On the other hand, if parsing is still happening inside an item, then the code checks the depth from the item element. If it"s greater than one, then the element was deeper then an immediate child, so a closing tag has to be constructed and added to the current property hash:

elsif @insideItem

if @depthFromItem > 1

@itemHash[@currentProperty] += "</#{name}>"

end

The depth is then decreased by one

@depthFromItem -= 1

end

end

When any text is encountered, the code must look at its current state to see if it the content is to be added to the hash value of the current property:

def text text

if @insideItem && @depthFromItem > 0

@itemHash[@currentProperty] += text

end

end

Finally, a small helper method is used to ensure that attributes are correctly reconstructed from the attributes object passed into tag_start. The REXML attribute class provides its own method for this, but relying it might put this application at risk of breaking, should that method change. This helper method ensures that any quote characters in the attribute"s value are encoded, and that single quotes are used:

def attr_to_s attr

val = attr[1].gsub(/"/, "&quot;")

attr[0] + "="#{val}""

end

end

That ends the StreamListener class. It’s very task-specific, ignoring various markup such as processing instructions or comments. Still, it serves a very practical purpose, and handling the other parts of an XML document works basically the same way. So, with a listener, the next step is to get a Source to feed it.

Picking a Source

Stream parsing is provided via a Document class method:

Document.parse_stream( source, listener )
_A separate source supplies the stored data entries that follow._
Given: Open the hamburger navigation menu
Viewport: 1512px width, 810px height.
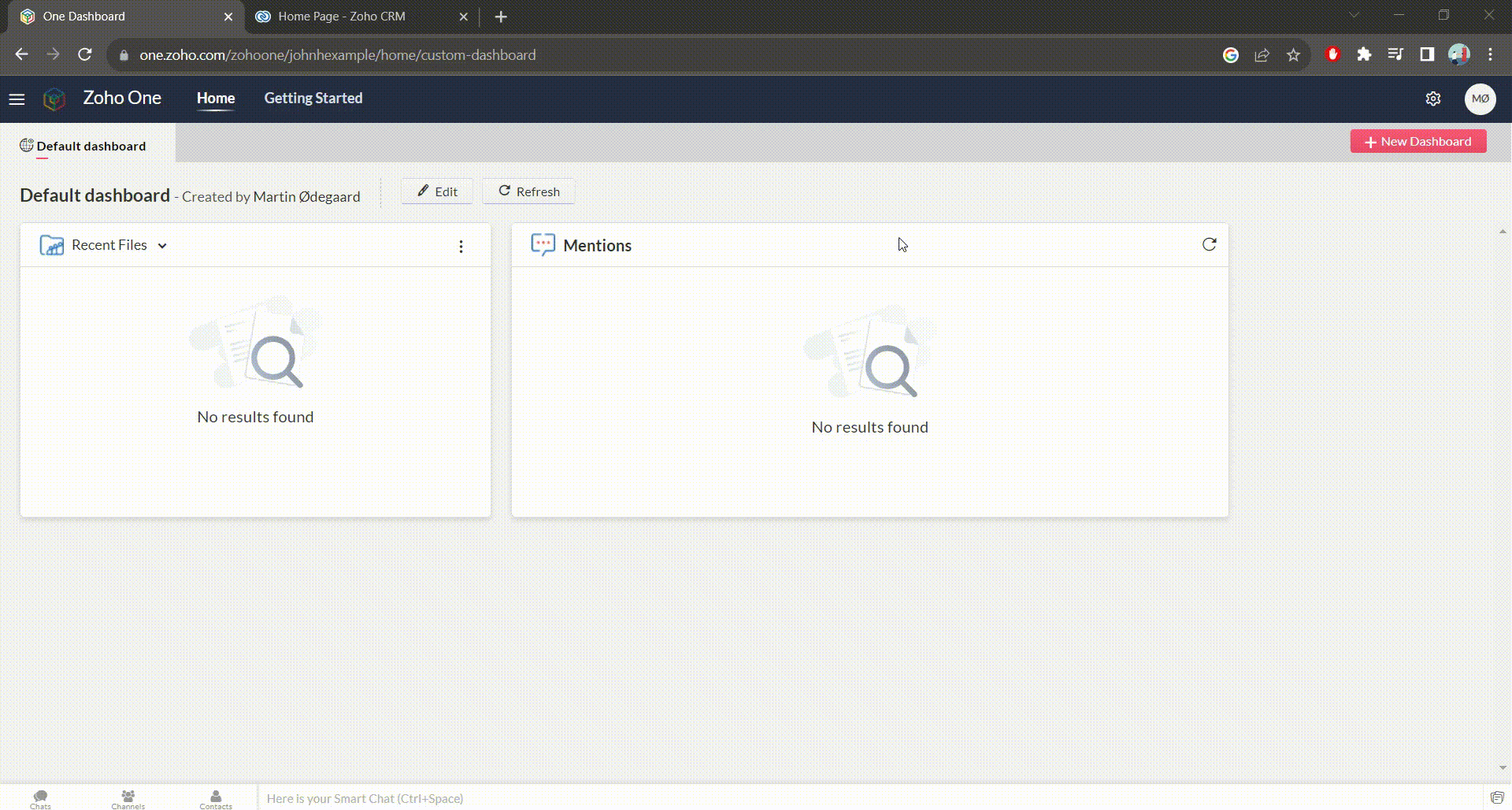Looking at the screenshot, I should tap(17, 99).
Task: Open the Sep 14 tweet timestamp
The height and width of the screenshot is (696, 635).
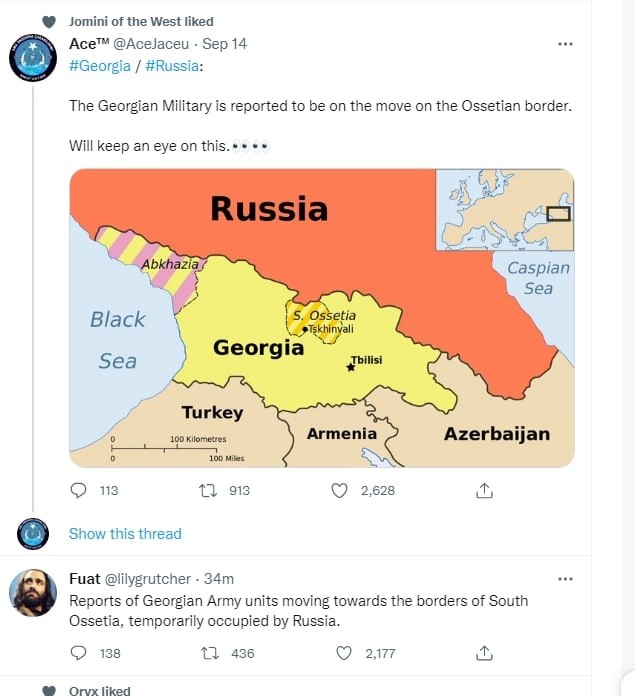Action: pos(225,44)
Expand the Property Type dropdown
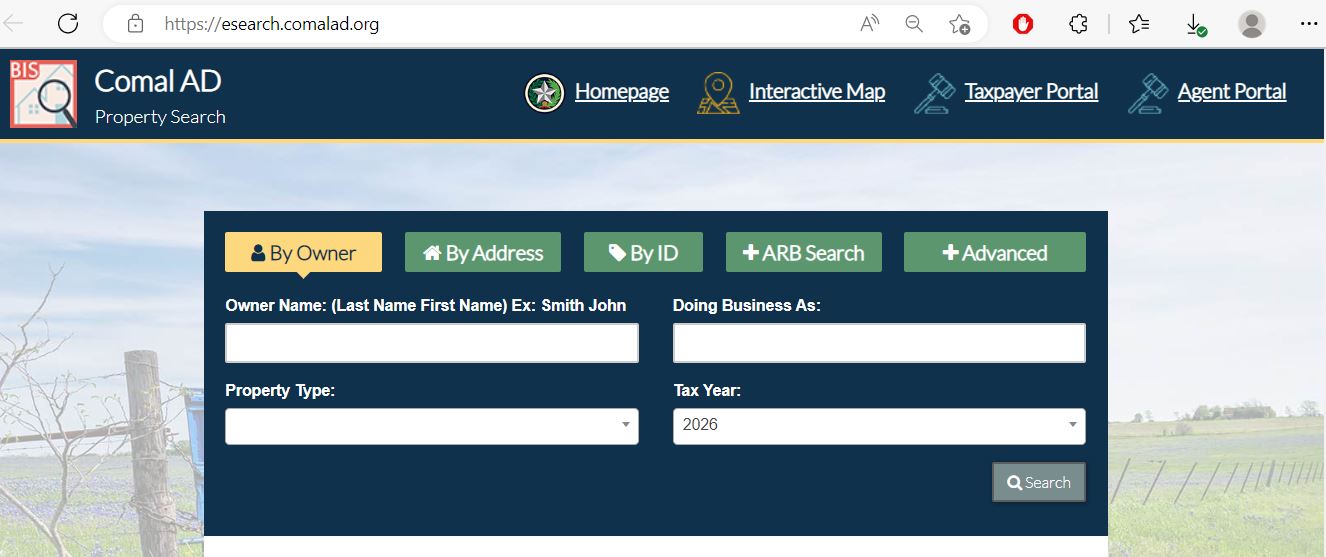This screenshot has width=1326, height=557. (431, 426)
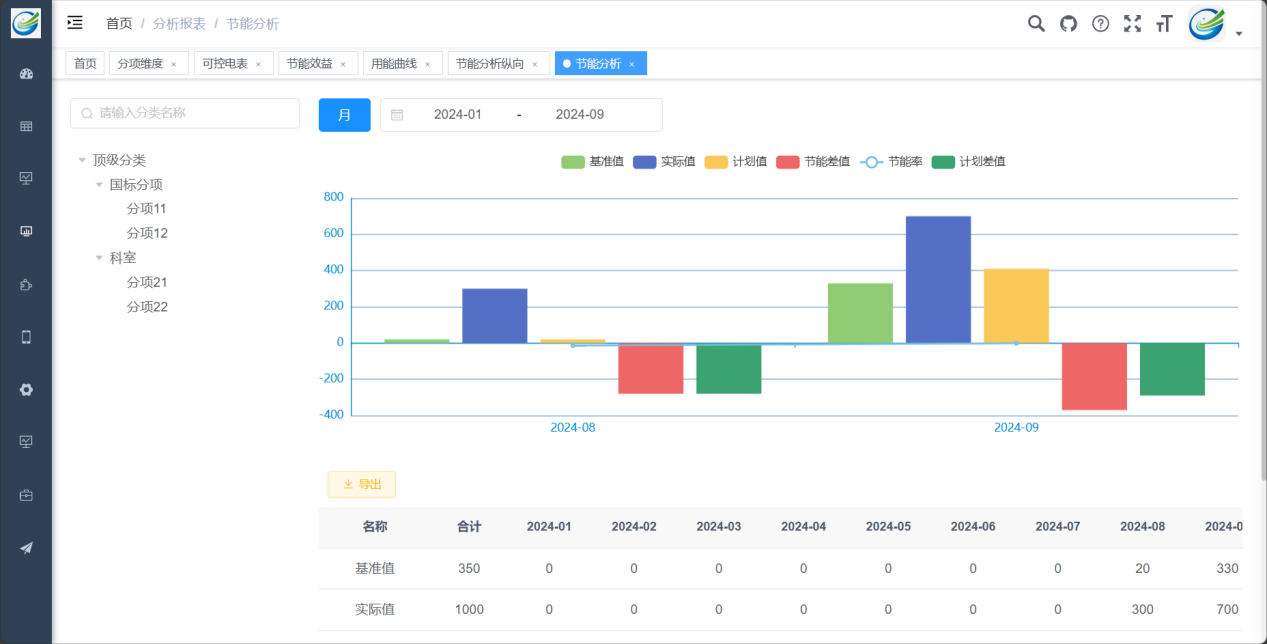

We’ve seen the listener class; let’s see what the options are for a source. The parse_stream method requires an object that responds to the methods exposed by the Source class. You can create a Source object yourself, and pass it to the stream parser, or you can give the stream parser an object that can be converted to a Source object.

The most recent version of REXML allows one to call parse_stream passing in a Source, a String, or a File object. Looks at what it has been given, and will convert a String or a File into an appropriate Source class before moving on. This allows one to write more natural code:

# Assumes we already have a listener ...

xmlfile = File.open "raa.xml"

Document.stream_parse xmlfile, mylistener

My current setup has the RAA data in a text file. To run it through a stream parser I would just need to create the File object, plus the listener. Let’s take a look at a Ruby program that uses the ItemBuilderListener, class, and Document.parse_stream, to take the RAA data and convert into some spiffy HTML.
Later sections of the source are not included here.